[Dataset items]
━━━━━━━━

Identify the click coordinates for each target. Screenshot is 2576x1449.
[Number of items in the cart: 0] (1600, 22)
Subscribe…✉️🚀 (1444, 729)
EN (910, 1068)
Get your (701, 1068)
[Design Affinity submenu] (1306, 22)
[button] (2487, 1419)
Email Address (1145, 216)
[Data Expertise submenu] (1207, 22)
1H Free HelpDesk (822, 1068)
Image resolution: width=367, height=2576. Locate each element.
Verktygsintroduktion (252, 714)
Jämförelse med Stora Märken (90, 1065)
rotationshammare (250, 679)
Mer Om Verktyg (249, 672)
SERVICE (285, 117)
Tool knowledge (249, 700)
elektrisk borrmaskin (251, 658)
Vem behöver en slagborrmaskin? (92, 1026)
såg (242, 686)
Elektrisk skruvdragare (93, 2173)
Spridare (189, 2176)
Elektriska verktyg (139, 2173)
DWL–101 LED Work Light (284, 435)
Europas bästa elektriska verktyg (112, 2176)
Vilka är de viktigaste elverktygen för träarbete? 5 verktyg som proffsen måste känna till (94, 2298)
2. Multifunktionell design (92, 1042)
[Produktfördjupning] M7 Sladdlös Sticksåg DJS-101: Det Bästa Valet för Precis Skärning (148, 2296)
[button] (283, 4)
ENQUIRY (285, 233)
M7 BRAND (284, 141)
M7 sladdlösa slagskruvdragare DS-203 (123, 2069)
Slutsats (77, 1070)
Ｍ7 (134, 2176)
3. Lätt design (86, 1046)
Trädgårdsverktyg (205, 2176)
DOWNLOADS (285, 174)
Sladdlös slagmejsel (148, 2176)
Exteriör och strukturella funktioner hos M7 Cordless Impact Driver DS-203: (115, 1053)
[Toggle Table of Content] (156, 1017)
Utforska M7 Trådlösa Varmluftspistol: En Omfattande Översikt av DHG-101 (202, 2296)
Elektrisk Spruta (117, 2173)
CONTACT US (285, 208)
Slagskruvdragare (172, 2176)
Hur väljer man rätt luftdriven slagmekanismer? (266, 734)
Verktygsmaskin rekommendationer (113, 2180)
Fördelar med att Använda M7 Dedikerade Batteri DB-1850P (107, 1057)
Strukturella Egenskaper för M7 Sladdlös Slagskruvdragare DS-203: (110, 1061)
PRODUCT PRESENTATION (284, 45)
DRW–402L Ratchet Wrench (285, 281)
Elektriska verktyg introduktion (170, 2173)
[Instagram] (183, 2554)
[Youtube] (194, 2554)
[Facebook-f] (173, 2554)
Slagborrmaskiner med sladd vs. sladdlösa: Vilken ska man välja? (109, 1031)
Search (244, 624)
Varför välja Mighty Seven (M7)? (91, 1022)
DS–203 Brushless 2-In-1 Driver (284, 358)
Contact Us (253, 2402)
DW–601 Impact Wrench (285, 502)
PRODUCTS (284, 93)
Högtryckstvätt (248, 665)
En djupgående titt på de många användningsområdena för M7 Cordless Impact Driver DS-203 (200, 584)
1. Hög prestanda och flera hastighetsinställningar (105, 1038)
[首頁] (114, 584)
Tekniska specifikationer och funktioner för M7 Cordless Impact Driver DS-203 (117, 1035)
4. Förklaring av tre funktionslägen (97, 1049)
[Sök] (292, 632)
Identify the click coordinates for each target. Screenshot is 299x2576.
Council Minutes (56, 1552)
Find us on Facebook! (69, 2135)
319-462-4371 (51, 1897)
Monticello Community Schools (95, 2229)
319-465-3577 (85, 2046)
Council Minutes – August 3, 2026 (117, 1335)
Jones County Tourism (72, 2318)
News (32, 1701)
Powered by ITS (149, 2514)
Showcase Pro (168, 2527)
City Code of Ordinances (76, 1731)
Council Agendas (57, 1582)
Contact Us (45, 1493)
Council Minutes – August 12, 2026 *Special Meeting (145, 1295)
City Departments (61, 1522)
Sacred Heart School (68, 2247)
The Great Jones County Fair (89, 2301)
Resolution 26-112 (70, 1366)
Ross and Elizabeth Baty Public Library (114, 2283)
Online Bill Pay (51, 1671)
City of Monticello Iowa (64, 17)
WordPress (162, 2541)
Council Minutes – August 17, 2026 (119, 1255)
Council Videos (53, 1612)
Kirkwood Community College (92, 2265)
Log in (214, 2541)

━━━━━━━━

* [TASK ITEM] In the entries above, restate word for word the lines between the one holding "[button] (2487, 1419)" and the one holding "Trädgårdsverktyg (205, 2176)", inclusive, and nothing besides.

* [RESPONSE AREA]
[button] (2487, 1419)
Email Address (1145, 216)
[Data Expertise submenu] (1207, 22)
1H Free HelpDesk (822, 1068)
Image resolution: width=367, height=2576. Locate each element.
Verktygsintroduktion (252, 714)
Jämförelse med Stora Märken (90, 1065)
rotationshammare (250, 679)
Mer Om Verktyg (249, 672)
SERVICE (285, 117)
Tool knowledge (249, 700)
elektrisk borrmaskin (251, 658)
Vem behöver en slagborrmaskin? (92, 1026)
såg (242, 686)
Elektrisk skruvdragare (93, 2173)
Spridare (189, 2176)
Elektriska verktyg (139, 2173)
DWL–101 LED Work Light (284, 435)
Europas bästa elektriska verktyg (112, 2176)
Vilka är de viktigaste elverktygen för träarbete? 5 verktyg som proffsen måste känna till (94, 2298)
2. Multifunktionell design (92, 1042)
[Produktfördjupning] M7 Sladdlös Sticksåg DJS-101: Det Bästa Valet för Precis Skärning (148, 2296)
[button] (283, 4)
ENQUIRY (285, 233)
M7 BRAND (284, 141)
M7 sladdlösa slagskruvdragare DS-203 (123, 2069)
Slutsats (77, 1070)
Ｍ7 (134, 2176)
3. Lätt design (86, 1046)
Trädgårdsverktyg (205, 2176)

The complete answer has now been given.